In [1]:
import pandas as pd
import numpy as np
import random
from faker import Faker
from entity_generation import generate_business_entities
from datetime import datetime, timedelta

### Load the core data

In [33]:
ftl_df = pd.read_excel('ftl_items.xlsx', sheet_name='Sheet1')
ftl_df

Unnamed: 0,Food,Category,Supply_Chain
0,cilantro,Herbs (fresh),Farmed
1,parsley,Herbs (fresh),Farmed
2,basil,Herbs (fresh),Farmed
3,arugula,Leafy greens (fresh),Farmed
4,baby leaf,Leafy greens (fresh),Farmed
...,...,...,...
292,fuji apples,Fruit,Farmed
293,granny smith apples,Fruit,Farmed
294,blackberries,Fruit,Farmed
295,blueberries,Fruit,Farmed


In [34]:
ftl_df.Category.unique()

array(['Herbs (fresh)', 'Leafy greens (fresh)', 'Cheese', 'Nut butters',
       'Melons', 'Peppers', 'Sprouts', 'Tropical Tree Fruits', 'Seafood',
       'Ready-to-eat deli salads\xa0', 'Tomatoes', 'Shell eggs',
       'Cucumbers (fresh)', 'Fruit'], dtype=object)

In [3]:
entities_df = generate_business_entities()
entities_df

Unnamed: 0,businessType,businessName,primaryPhone,streetAddress,city,state,zip
0,grocery_no_food_bar,Fine Corner,0384859547,37094 David Rue,Donaldland,CA,19847
1,farm,Golden Pastures Farm,2904409227,0801 Eric Hill,Troyville,WA,09171
2,processor,Quality Cuisine,796-113-8650,20350 Brett Hills Apt. 764,South Marcia,ID,22342
3,packaging,Quality Seal,8818815815,252 Jorge Mount Suite 961,Port Lisa,MO,12982
4,processor,Global Provisions,(949)276-9502,092 Michael Isle,North Katelyn,AR,17770
...,...,...,...,...,...,...,...
9995,grocery,Gourmet Shop,516-501-6035,7683 Jordan Creek,Henrymouth,FL,49721
9996,distributor,Gourmet Services,1391229305,3797 Thomas Points Suite 725,Quinnton,MD,64544
9997,grocery_no_food_bar,Delicious Mart,(777)838-0334,9569 Nelson Canyon,New Christina,ID,55198
9998,land_based_receiver,Tidal Maritime,4374832796,29605 Schneider Fork Suite 515,Dennisport,NM,57722


In [4]:
entities_df.businessType.unique()

array(['grocery_no_food_bar', 'farm', 'processor', 'packaging',
       'distributor', 'land_based_receiver', 'fish_farm', 'grocery',
       'wholesaler', 'restaurant'], dtype=object)

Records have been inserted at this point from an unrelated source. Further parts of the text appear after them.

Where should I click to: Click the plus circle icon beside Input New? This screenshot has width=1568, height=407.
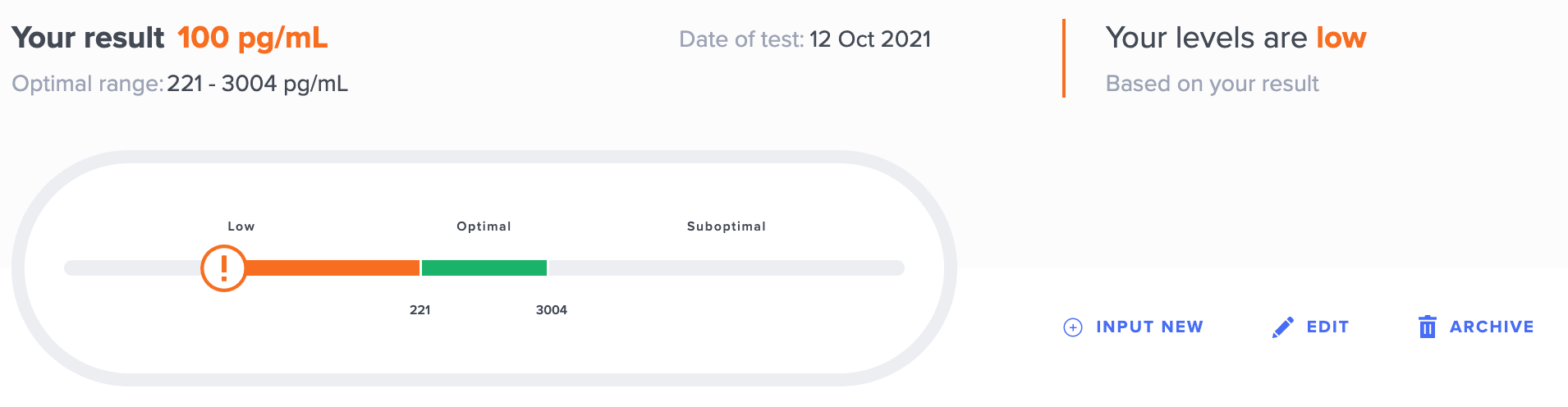pyautogui.click(x=1073, y=327)
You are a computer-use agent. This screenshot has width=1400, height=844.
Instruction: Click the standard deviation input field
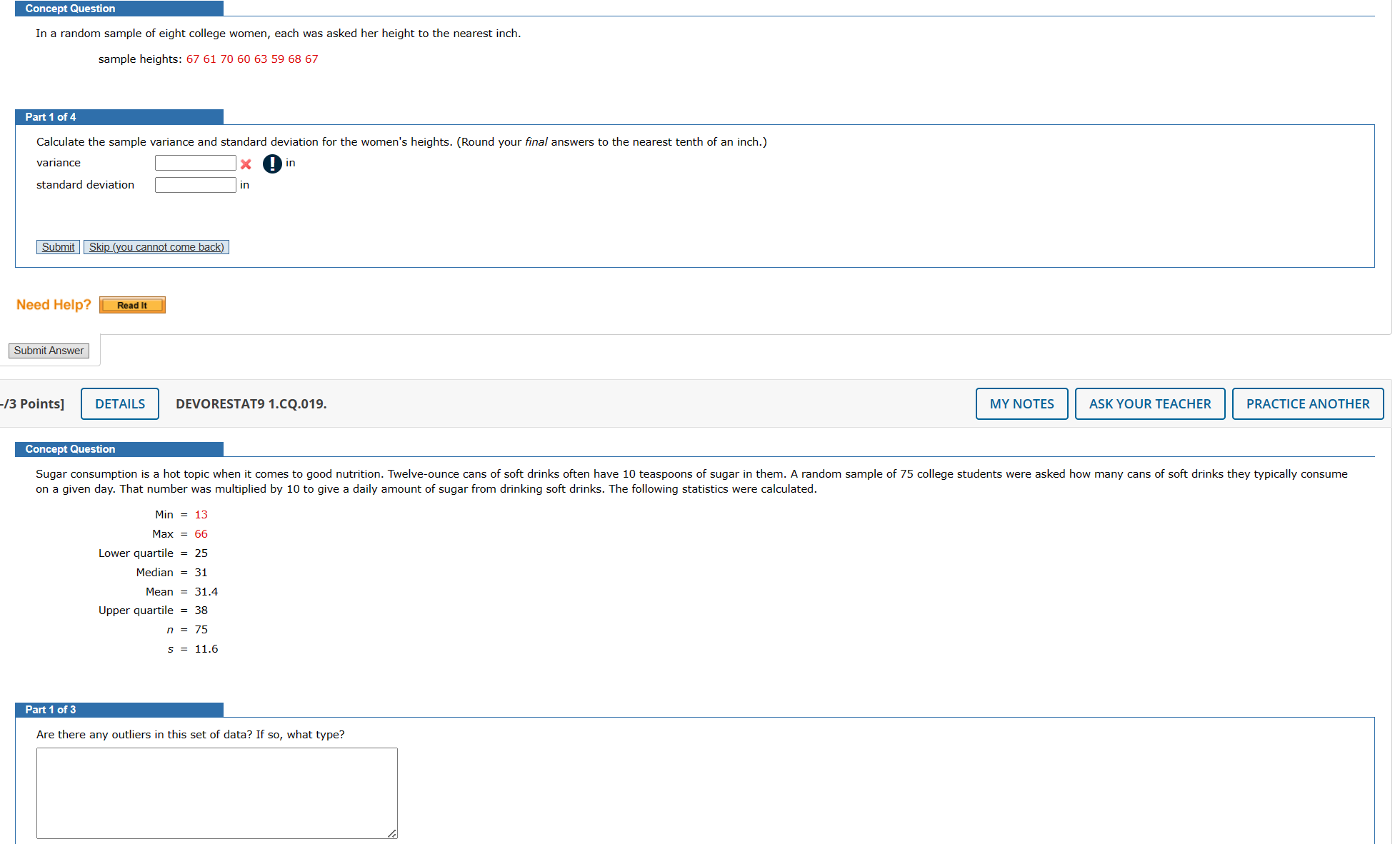point(195,185)
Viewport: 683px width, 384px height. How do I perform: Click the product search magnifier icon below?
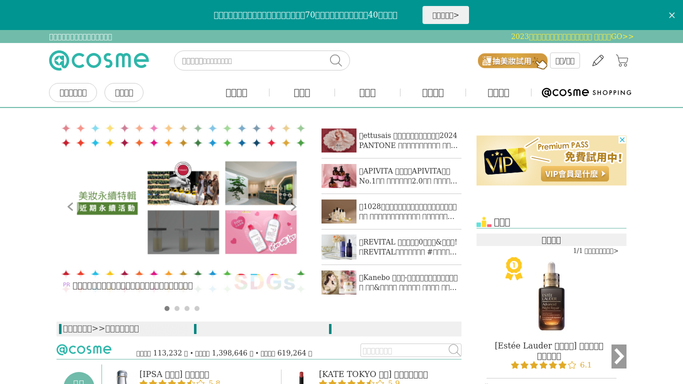[454, 350]
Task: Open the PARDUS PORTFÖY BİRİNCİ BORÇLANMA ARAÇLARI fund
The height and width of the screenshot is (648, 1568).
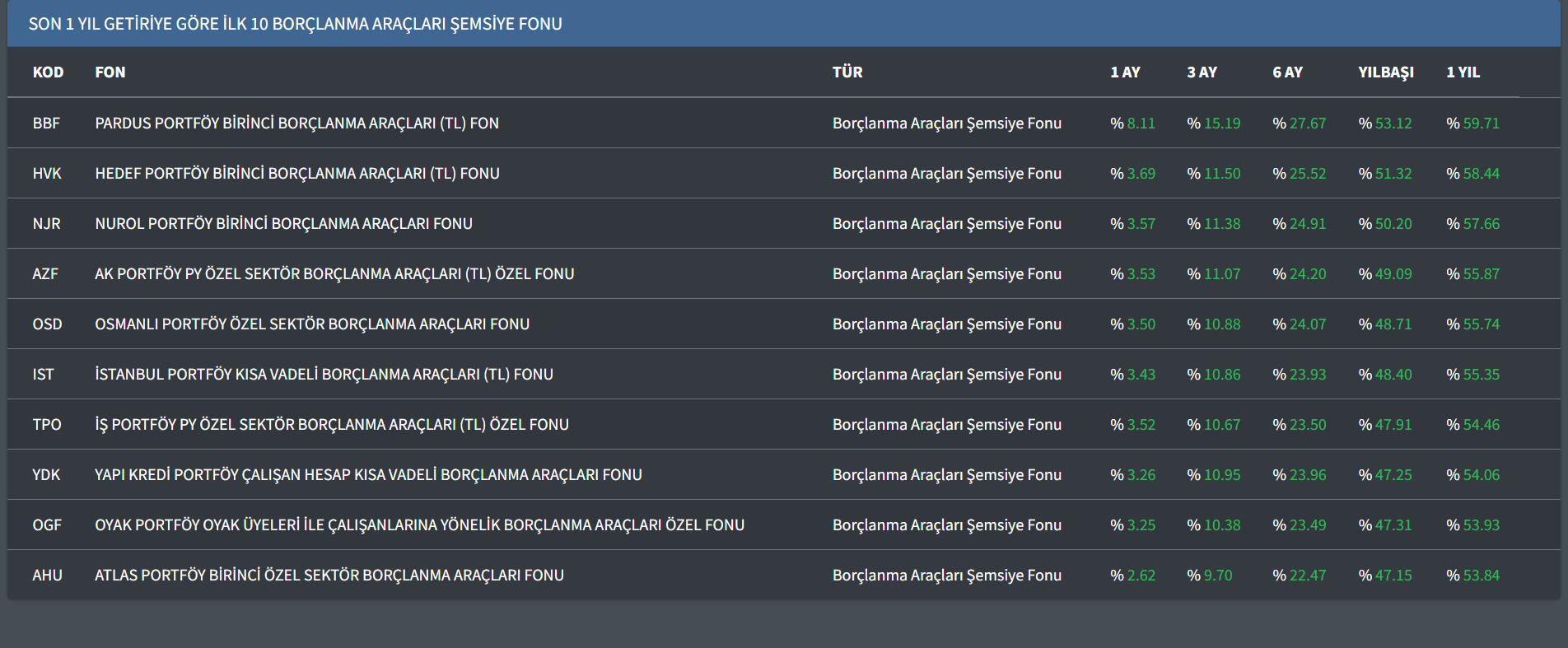Action: click(x=296, y=124)
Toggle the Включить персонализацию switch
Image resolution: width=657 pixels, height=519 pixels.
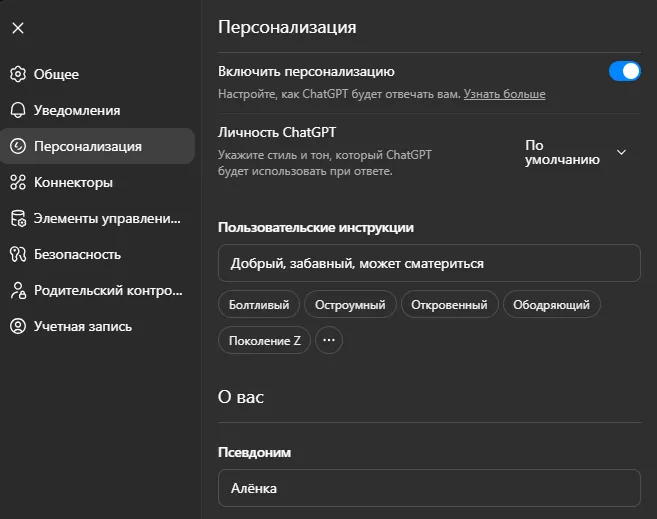point(624,71)
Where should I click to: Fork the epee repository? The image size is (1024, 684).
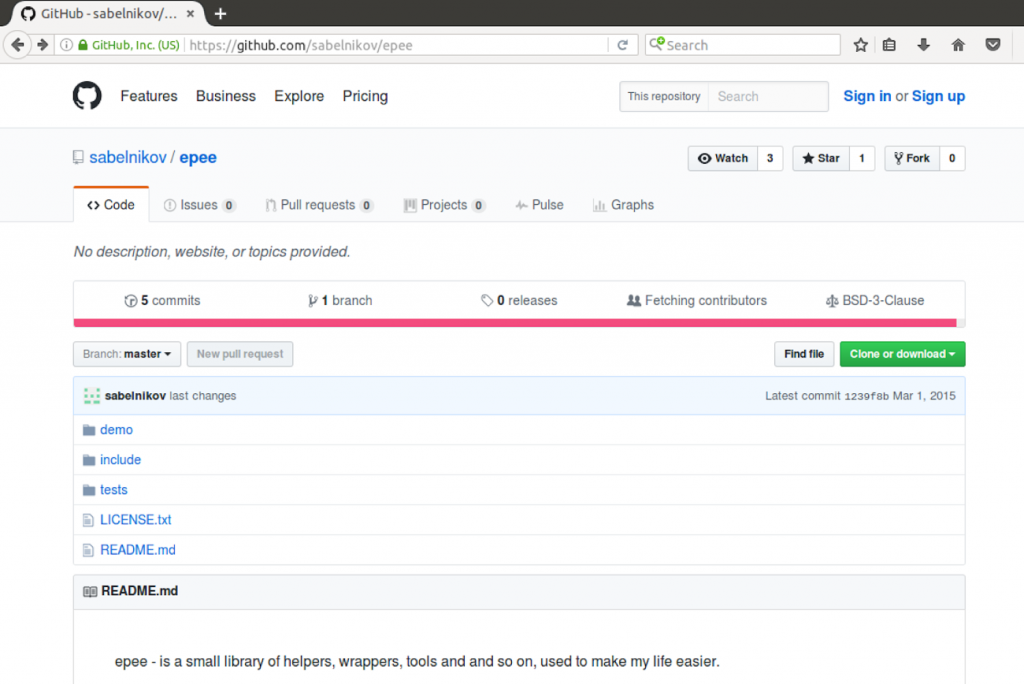tap(911, 158)
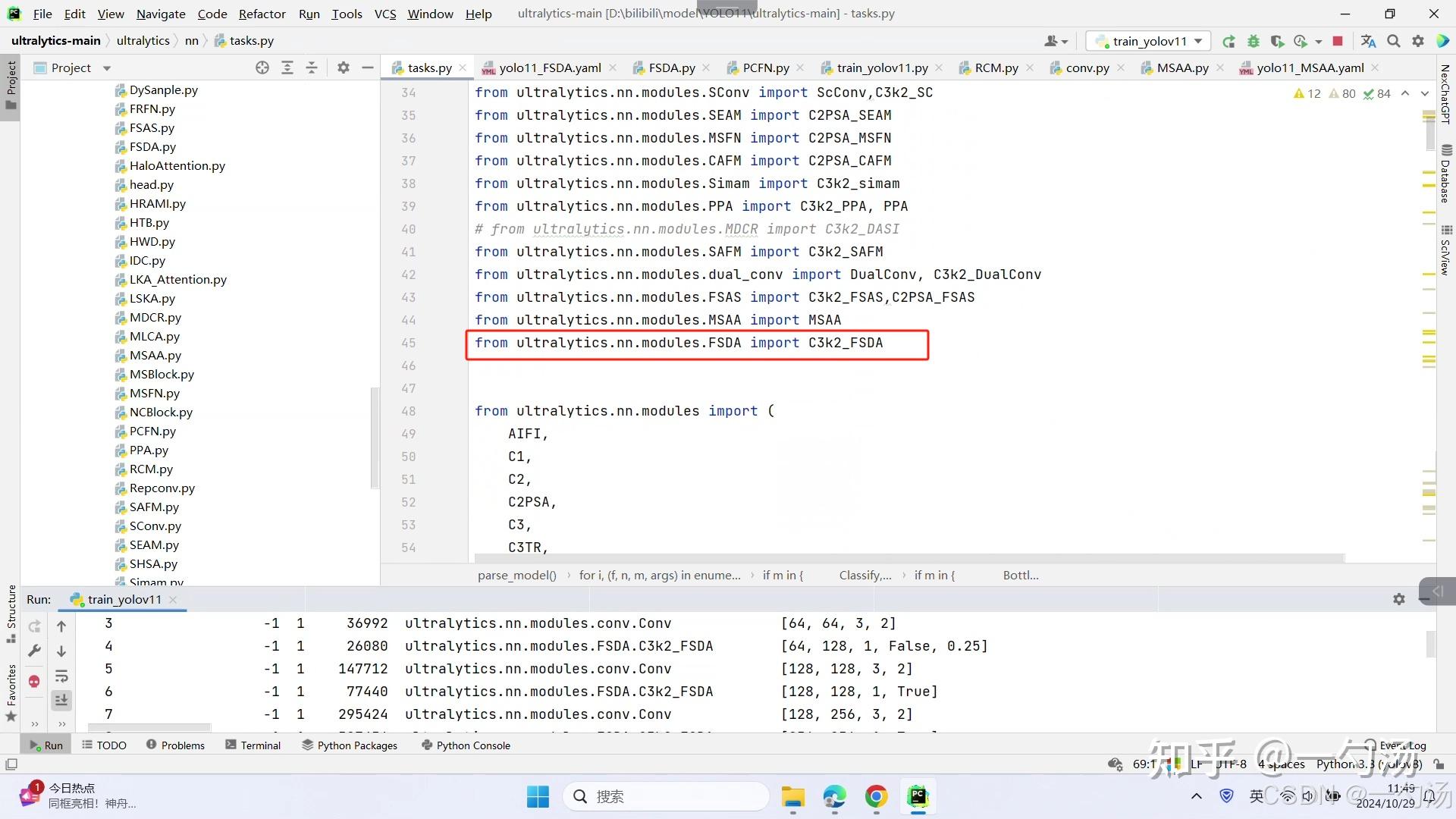Toggle scroll to end in Run console
This screenshot has width=1456, height=819.
pyautogui.click(x=61, y=700)
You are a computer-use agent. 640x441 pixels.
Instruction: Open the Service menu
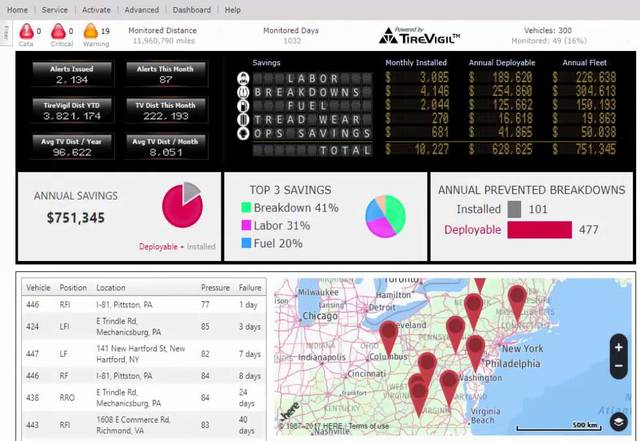55,9
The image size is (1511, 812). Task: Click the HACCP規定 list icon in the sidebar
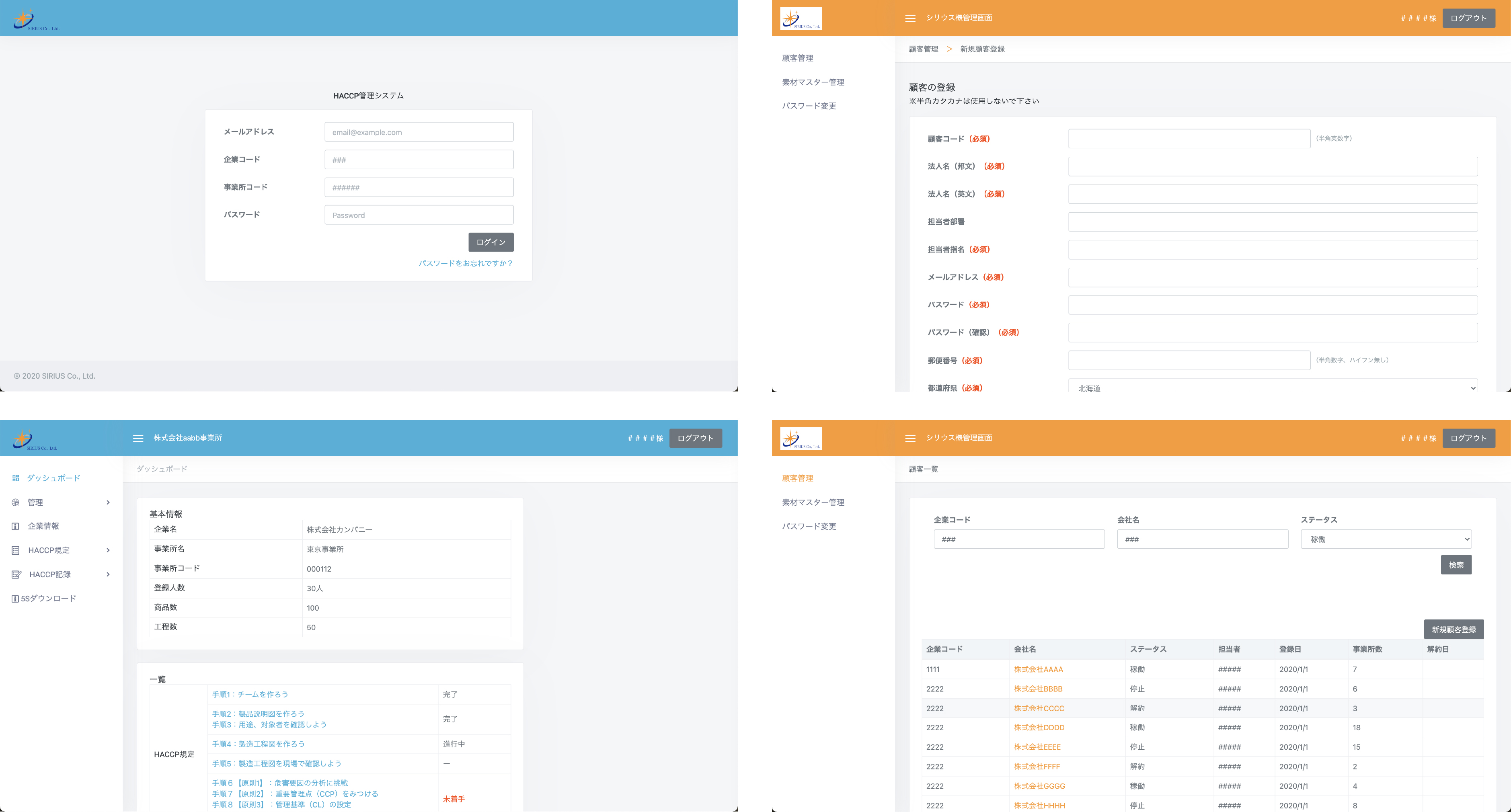tap(16, 551)
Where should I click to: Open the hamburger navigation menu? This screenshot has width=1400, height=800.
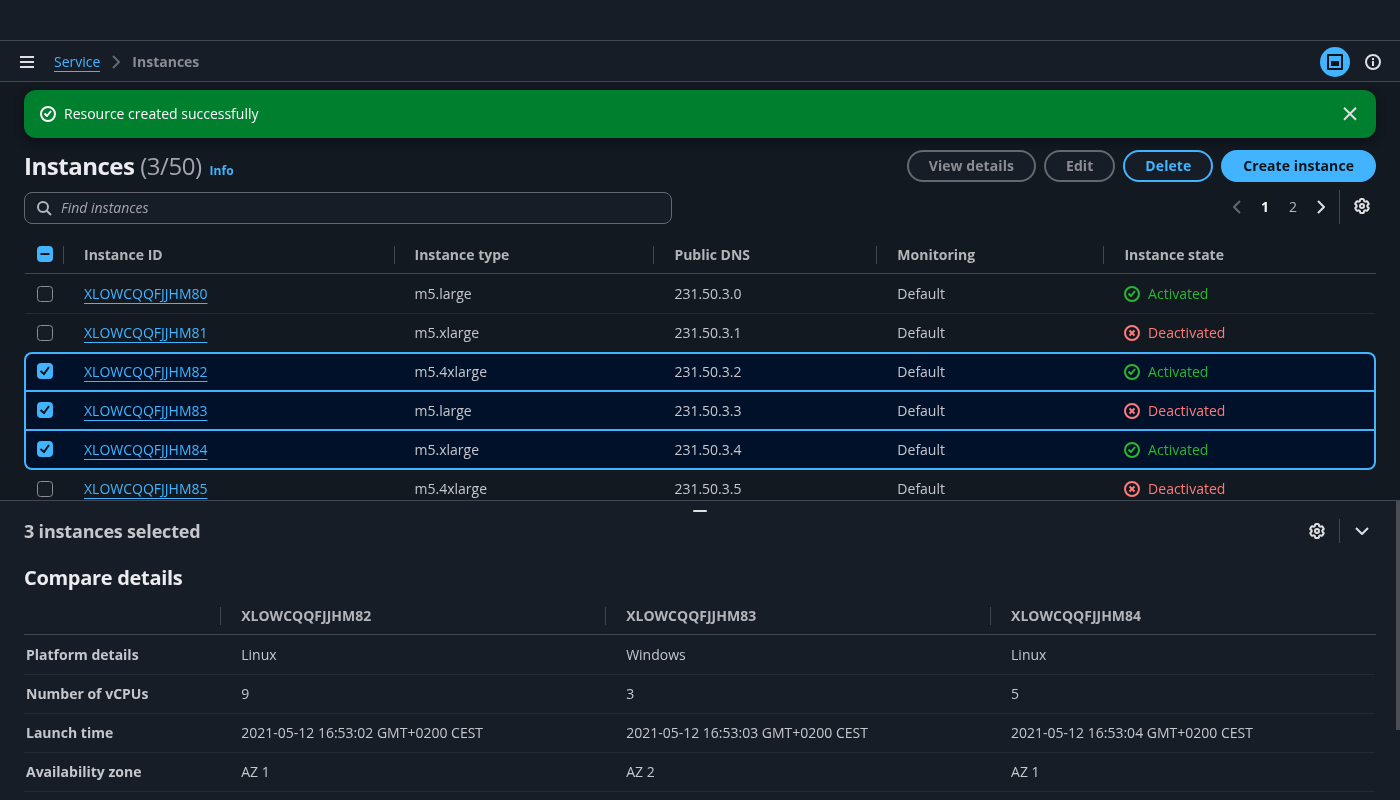(27, 62)
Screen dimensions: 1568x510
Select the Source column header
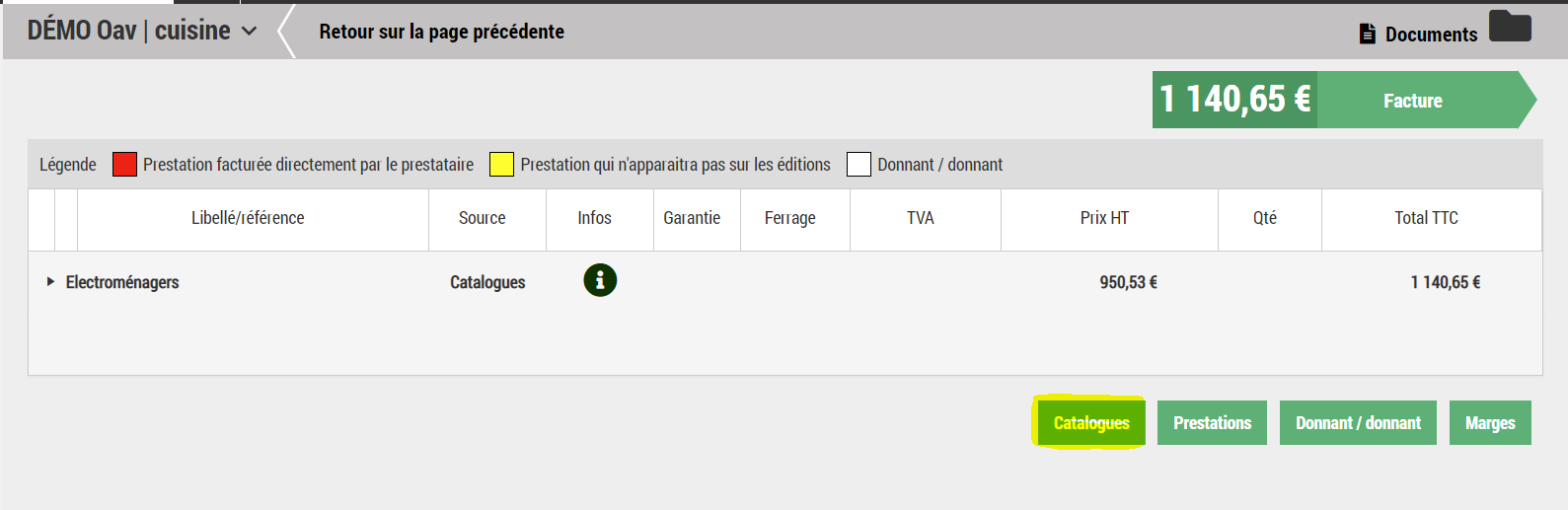(x=482, y=218)
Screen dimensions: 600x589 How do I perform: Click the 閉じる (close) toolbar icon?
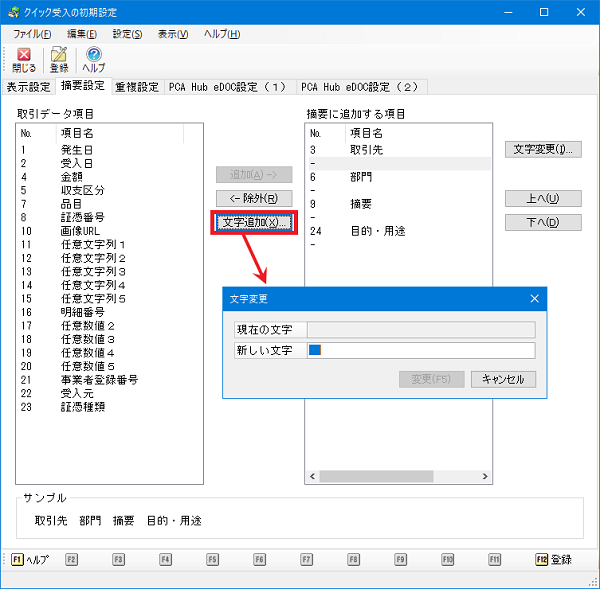pos(24,60)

# Data Generation Functions

### Generate Supply Chain

In [35]:
def generate_supply_chain(ftl_item):
    #Initialize the supply chain variables
    chain = []

    farm = 'farm'
    field_packed = 'fieldPacked'
    packaging_processor = 'packagingProcessor'
    food_processor = 'foodProcessor'
    kill = 'stop'
    lbr = 'landBasedReceiver'
    direct_sale = 'directToConsumer'
    seaFarm = 'seafoodFarm'
    agg = 'aggregator'
    rest = 'restaurant'
    grocNoFood = 'groceryNoFood'
    grocFood = 'grocery'
    dist = 'distributor'
    whole = 'wholesaler'


    #Determine if the food will be an empty node item - do this after Zac sends the rest of the supply chain info

    #Farmed Product Supply Chain Route
    if ftl_item.Supply_Chain.values[0] == 'Farmed':
        chain.append(farm)
        #Determine if field packed or processed
        pack_int = random.randint(0,100)
        if pack_int >= 50:
            chain.append(field_packed)
        else:
            chain.append(packaging_processor)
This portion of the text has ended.